WHAT YOU SHOULD DO:
Each line of the listing should be reproduced exactly.

○ ○ ○ ○

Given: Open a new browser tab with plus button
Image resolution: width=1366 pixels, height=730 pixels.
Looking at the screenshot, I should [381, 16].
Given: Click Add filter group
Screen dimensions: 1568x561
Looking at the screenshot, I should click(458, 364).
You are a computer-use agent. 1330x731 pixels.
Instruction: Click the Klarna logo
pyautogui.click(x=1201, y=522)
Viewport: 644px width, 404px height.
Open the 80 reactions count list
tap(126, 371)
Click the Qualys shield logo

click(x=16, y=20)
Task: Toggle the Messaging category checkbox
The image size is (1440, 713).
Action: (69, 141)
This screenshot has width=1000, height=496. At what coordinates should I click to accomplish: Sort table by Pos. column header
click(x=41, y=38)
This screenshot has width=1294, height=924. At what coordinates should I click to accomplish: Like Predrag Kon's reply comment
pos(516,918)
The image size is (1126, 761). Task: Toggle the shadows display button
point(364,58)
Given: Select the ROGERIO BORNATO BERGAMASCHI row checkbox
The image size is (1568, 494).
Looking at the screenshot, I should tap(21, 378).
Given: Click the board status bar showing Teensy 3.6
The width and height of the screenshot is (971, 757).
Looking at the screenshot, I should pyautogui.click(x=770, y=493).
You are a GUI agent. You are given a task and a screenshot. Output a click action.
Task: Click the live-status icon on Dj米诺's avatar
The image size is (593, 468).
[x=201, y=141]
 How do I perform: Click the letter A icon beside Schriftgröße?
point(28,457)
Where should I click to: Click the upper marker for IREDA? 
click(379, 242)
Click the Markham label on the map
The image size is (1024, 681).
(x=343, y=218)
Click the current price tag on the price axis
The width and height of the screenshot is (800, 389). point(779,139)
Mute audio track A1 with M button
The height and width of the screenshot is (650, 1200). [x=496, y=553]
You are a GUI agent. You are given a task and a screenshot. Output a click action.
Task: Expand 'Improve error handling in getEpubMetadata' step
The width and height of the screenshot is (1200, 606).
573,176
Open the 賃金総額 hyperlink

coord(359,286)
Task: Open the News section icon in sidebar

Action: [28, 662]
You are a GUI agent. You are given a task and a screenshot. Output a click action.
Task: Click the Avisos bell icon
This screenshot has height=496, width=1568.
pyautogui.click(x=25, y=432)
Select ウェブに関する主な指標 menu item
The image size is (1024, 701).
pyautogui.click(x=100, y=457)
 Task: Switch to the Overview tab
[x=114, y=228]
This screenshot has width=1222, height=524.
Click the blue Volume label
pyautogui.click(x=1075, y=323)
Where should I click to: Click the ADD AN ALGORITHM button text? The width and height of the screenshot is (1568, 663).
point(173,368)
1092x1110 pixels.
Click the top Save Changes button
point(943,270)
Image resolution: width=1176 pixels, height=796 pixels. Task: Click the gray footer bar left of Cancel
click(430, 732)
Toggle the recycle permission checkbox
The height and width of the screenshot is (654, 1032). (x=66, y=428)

○ ○ ○ ○

YOUR SOLUTION:
Given: Open a new browser tab with plus button
Image resolution: width=1366 pixels, height=730 pixels.
Looking at the screenshot, I should [381, 16].
Given: Click Add filter group
Screen dimensions: 1568x561
Looking at the screenshot, I should click(458, 364).
You are a computer-use agent. 1330x731 pixels.
Instruction: Click the Klarna logo
pyautogui.click(x=1201, y=522)
Viewport: 644px width, 404px height.
Open the 80 reactions count list
tap(126, 371)
Click the Qualys shield logo

click(x=16, y=20)
Task: Toggle the Messaging category checkbox
The image size is (1440, 713).
Action: (69, 141)
This screenshot has width=1000, height=496. At what coordinates should I click to accomplish: Sort table by Pos. column header
click(x=41, y=38)
This screenshot has width=1294, height=924. At what coordinates should I click to accomplish: Like Predrag Kon's reply comment
pos(516,918)
The image size is (1126, 761). Task: Toggle the shadows display button
point(364,58)
Given: Select the ROGERIO BORNATO BERGAMASCHI row checkbox
The image size is (1568, 494).
Looking at the screenshot, I should tap(21, 378).
Given: Click the board status bar showing Teensy 3.6
The width and height of the screenshot is (971, 757).
Looking at the screenshot, I should pyautogui.click(x=770, y=493).
You are a GUI agent. You are given a task and a screenshot. Output a click action.
Task: Click the live-status icon on Dj米诺's avatar
The image size is (593, 468).
[x=201, y=141]
 How do I perform: Click the letter A icon beside Schriftgröße?
point(28,457)
Where should I click to: Click the upper marker for IREDA? 
click(379, 242)
Click the Markham label on the map
The image size is (1024, 681).
(x=343, y=218)
Click the current price tag on the price axis
The width and height of the screenshot is (800, 389). point(779,139)
Mute audio track A1 with M button
The height and width of the screenshot is (650, 1200). [x=496, y=553]
You are a GUI agent. You are given a task and a screenshot. Output a click action.
Task: Expand 'Improve error handling in getEpubMetadata' step
The width and height of the screenshot is (1200, 606).
573,176
Open the 賃金総額 hyperlink

coord(359,286)
Task: Open the News section icon in sidebar

Action: [28, 662]
You are a GUI agent. You are given a task and a screenshot. Output a click action.
Task: Click the Avisos bell icon
This screenshot has height=496, width=1568.
pyautogui.click(x=25, y=432)
Select ウェブに関する主な指標 menu item
The image size is (1024, 701).
pyautogui.click(x=100, y=457)
 Task: Switch to the Overview tab
[x=114, y=228]
This screenshot has width=1222, height=524.
Click the blue Volume label
pyautogui.click(x=1075, y=323)
Where should I click to: Click the ADD AN ALGORITHM button text? The width and height of the screenshot is (1568, 663).
point(173,368)
1092x1110 pixels.
Click the top Save Changes button
point(943,270)
Image resolution: width=1176 pixels, height=796 pixels. Task: Click the gray footer bar left of Cancel
click(430, 732)
Toggle the recycle permission checkbox
The height and width of the screenshot is (654, 1032). (x=66, y=428)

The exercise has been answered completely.